### Work to complete
Return the data below exactly, but only from the line containing "camisas de futebol (95, 1940)" through the line containing "Lançamentos (47, 10)", with both of those lines included.

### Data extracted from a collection
___
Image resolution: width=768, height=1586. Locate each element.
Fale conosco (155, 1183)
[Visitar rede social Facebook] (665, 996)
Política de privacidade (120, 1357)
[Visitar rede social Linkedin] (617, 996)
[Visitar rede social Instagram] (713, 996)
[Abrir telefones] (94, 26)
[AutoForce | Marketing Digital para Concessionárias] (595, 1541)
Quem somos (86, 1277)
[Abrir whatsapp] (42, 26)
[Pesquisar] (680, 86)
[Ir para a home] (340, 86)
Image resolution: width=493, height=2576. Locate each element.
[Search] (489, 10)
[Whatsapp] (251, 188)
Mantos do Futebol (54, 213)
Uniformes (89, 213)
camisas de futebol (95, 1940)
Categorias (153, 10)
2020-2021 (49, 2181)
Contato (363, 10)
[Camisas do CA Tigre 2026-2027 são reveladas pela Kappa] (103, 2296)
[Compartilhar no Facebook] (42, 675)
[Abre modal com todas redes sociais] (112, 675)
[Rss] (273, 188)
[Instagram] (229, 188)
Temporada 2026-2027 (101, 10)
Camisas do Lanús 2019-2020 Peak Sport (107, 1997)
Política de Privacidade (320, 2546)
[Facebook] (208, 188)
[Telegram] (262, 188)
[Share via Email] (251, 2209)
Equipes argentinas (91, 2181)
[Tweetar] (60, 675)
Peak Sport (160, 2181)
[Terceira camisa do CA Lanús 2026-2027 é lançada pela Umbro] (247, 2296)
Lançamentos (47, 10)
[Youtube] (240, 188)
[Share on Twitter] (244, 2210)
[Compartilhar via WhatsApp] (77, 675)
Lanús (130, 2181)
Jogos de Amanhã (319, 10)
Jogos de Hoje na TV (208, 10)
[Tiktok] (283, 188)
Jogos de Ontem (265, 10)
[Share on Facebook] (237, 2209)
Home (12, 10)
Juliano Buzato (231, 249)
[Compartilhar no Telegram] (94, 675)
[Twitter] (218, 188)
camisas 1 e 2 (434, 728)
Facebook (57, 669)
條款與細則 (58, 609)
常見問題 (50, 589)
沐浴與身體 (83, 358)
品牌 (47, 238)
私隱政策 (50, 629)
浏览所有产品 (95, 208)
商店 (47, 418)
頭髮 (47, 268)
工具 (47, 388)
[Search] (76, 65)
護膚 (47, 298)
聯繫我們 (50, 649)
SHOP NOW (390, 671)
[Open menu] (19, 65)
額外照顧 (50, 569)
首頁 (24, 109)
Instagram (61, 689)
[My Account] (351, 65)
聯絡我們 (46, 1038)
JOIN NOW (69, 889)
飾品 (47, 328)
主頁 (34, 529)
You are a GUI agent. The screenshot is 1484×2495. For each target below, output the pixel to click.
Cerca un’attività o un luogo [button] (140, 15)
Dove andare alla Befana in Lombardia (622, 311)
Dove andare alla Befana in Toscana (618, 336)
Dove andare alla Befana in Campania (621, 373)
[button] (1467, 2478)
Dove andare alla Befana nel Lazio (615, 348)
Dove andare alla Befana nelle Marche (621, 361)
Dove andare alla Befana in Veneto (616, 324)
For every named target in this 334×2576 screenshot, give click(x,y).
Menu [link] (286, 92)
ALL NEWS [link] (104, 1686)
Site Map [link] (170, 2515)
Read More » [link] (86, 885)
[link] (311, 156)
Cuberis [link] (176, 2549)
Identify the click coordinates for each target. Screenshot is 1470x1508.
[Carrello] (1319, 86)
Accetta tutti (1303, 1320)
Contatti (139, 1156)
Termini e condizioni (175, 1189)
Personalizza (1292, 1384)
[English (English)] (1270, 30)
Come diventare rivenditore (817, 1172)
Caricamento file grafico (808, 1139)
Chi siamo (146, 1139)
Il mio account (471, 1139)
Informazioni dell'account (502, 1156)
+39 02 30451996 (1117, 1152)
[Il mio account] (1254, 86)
___
### Answer to the exercise
camisas de futebol (95, 1940)
Categorias (153, 10)
2020-2021 (49, 2181)
Contato (363, 10)
[Camisas do CA Tigre 2026-2027 são reveladas pela Kappa] (103, 2296)
[Compartilhar no Facebook] (42, 675)
[Abre modal com todas redes sociais] (112, 675)
[Rss] (273, 188)
[Instagram] (229, 188)
Temporada 2026-2027 (101, 10)
Camisas do Lanús 2019-2020 Peak Sport (107, 1997)
Política de Privacidade (320, 2546)
[Facebook] (208, 188)
[Telegram] (262, 188)
[Share via Email] (251, 2209)
Equipes argentinas (91, 2181)
[Tweetar] (60, 675)
Peak Sport (160, 2181)
[Terceira camisa do CA Lanús 2026-2027 é lançada pela Umbro] (247, 2296)
Lançamentos (47, 10)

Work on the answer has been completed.